• [EXERCISE PROMPT]:
Set down exactly the lines of the listing below, please, beginning with the first and ending with the line that holds "Image resolution: width=825".
-------- ENTRIES SHOWN --------
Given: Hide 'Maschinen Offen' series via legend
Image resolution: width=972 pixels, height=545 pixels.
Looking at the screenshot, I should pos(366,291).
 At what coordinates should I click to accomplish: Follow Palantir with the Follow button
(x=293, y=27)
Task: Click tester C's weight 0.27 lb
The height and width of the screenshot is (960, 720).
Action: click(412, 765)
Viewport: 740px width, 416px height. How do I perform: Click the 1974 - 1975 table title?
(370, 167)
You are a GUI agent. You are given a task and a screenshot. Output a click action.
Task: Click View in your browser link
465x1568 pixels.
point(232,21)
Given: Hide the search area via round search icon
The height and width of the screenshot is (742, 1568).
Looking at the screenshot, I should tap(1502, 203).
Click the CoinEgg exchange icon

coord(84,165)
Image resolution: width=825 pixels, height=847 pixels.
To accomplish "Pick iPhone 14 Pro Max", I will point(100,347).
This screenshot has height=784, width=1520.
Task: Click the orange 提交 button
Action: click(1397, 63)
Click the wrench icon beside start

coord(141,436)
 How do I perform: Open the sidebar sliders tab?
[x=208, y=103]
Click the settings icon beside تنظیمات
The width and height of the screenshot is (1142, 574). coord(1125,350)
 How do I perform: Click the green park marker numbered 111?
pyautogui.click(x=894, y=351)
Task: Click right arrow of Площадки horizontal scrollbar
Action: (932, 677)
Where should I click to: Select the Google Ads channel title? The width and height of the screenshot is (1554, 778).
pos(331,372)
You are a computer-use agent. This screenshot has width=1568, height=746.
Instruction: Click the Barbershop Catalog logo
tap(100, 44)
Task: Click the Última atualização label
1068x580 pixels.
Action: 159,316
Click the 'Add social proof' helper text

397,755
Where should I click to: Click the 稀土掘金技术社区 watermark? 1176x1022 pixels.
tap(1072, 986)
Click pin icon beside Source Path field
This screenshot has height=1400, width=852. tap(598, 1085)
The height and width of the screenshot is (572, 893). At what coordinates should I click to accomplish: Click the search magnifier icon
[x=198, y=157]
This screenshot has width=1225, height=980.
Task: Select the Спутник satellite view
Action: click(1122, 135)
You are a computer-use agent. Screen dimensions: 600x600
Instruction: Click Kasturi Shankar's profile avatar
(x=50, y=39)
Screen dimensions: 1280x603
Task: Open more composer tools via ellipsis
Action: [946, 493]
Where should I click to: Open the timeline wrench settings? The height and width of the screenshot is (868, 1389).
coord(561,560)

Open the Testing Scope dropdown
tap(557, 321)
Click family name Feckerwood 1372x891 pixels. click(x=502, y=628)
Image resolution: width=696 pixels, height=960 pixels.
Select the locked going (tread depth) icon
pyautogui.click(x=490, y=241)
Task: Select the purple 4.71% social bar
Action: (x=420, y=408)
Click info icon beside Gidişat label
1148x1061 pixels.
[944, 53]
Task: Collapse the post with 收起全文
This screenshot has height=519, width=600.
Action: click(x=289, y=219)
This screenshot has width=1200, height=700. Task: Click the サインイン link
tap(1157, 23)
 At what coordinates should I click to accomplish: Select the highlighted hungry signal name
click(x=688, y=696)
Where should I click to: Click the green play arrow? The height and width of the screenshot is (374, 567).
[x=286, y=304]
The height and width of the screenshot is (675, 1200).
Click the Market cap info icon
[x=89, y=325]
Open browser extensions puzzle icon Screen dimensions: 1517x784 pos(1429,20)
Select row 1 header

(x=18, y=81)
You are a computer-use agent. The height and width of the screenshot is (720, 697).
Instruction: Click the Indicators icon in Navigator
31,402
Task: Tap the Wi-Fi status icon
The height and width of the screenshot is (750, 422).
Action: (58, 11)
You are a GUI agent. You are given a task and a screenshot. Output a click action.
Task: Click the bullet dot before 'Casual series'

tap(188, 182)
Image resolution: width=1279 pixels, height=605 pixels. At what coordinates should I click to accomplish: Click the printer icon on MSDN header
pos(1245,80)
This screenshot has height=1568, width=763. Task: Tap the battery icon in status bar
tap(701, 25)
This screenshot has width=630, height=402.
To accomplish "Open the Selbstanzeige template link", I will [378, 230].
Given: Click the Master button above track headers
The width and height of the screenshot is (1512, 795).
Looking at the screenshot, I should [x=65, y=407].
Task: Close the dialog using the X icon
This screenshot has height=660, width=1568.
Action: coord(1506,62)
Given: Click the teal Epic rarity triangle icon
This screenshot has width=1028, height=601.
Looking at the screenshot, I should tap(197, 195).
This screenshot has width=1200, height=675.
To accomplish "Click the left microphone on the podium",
--------
• [OUTPUT FOR THIS TASK]:
Given: Hide 'Maschinen Offen' series via legend
Image resolution: width=972 pixels, height=545 pixels.
Looking at the screenshot, I should pos(366,291).
 At what coordinates should I click to accomplish: Follow Palantir with the Follow button
(x=293, y=27)
Task: Click tester C's weight 0.27 lb
The height and width of the screenshot is (960, 720).
Action: click(412, 765)
Viewport: 740px width, 416px height. How do I perform: Click the 1974 - 1975 table title?
(370, 167)
You are a GUI agent. You are given a task and a screenshot. Output a click action.
Task: Click View in your browser link
465x1568 pixels.
point(232,21)
Given: Hide the search area via round search icon
The height and width of the screenshot is (742, 1568).
Looking at the screenshot, I should tap(1502, 203).
Click the CoinEgg exchange icon

coord(84,165)
Image resolution: width=825 pixels, height=847 pixels.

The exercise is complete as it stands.